Prompt — The listing is to be repeated exactly, and its pictures are to be left out.

Source information —
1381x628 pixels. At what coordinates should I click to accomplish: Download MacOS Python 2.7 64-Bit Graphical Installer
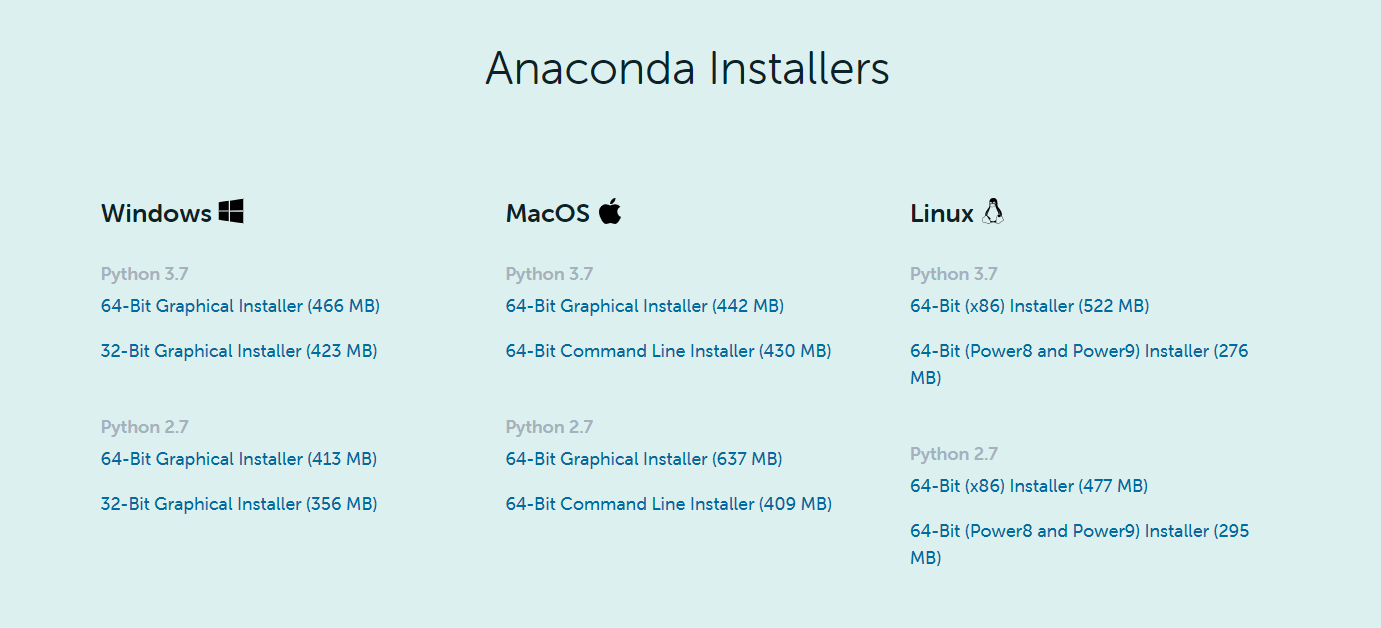[644, 459]
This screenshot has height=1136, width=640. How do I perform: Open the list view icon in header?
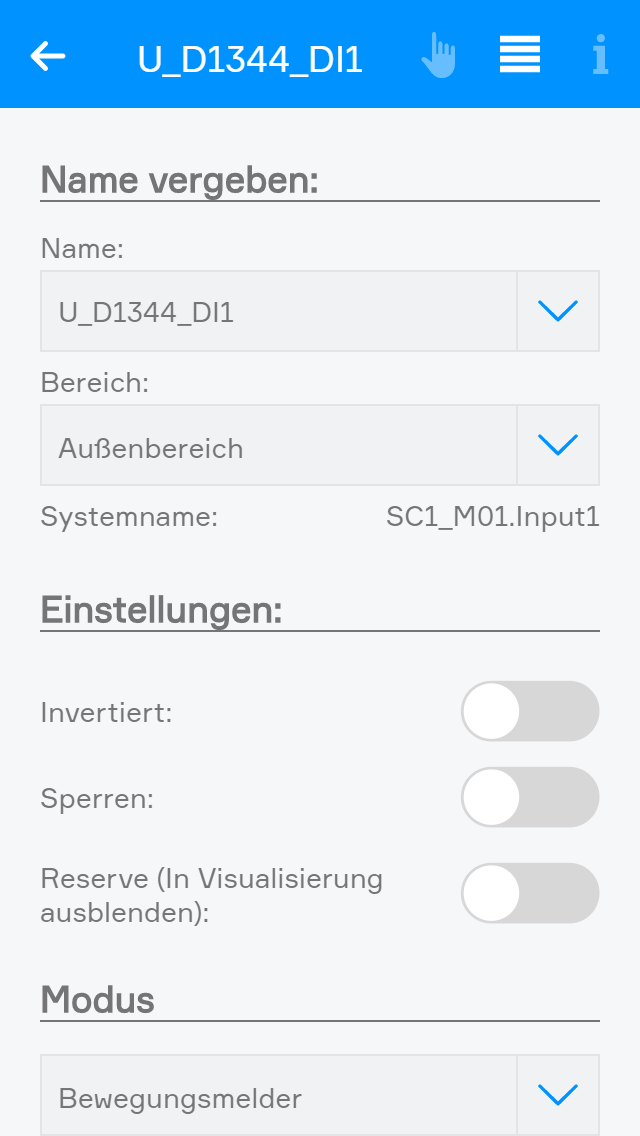click(x=520, y=55)
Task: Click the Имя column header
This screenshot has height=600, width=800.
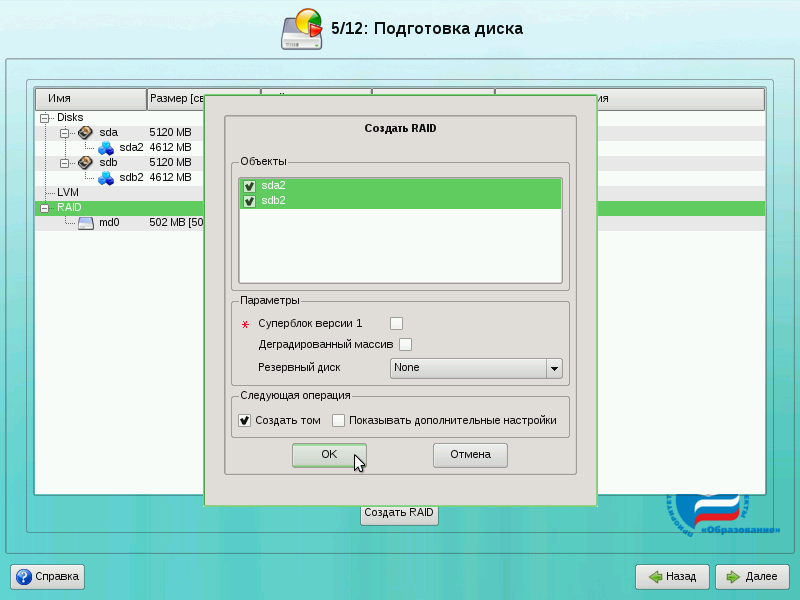Action: (90, 99)
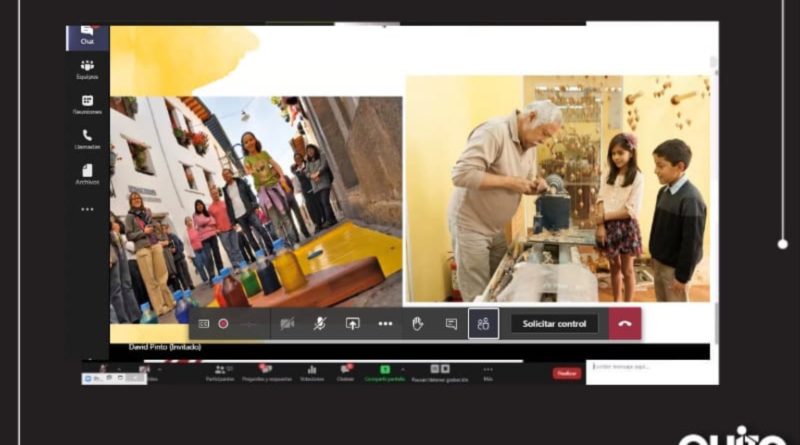Toggle the camera in call toolbar

tap(287, 324)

Reply —
1381x628 pixels. At what coordinates should I click to accomplish: Download MacOS Python 2.7 64-Bit Graphical Installer
[644, 459]
This screenshot has height=1136, width=640. How do I perform: Open the list view icon in header?
click(x=520, y=55)
Task: Click the Имя column header
This screenshot has height=600, width=800.
Action: (90, 99)
Toggle the camera in call toolbar

tap(287, 324)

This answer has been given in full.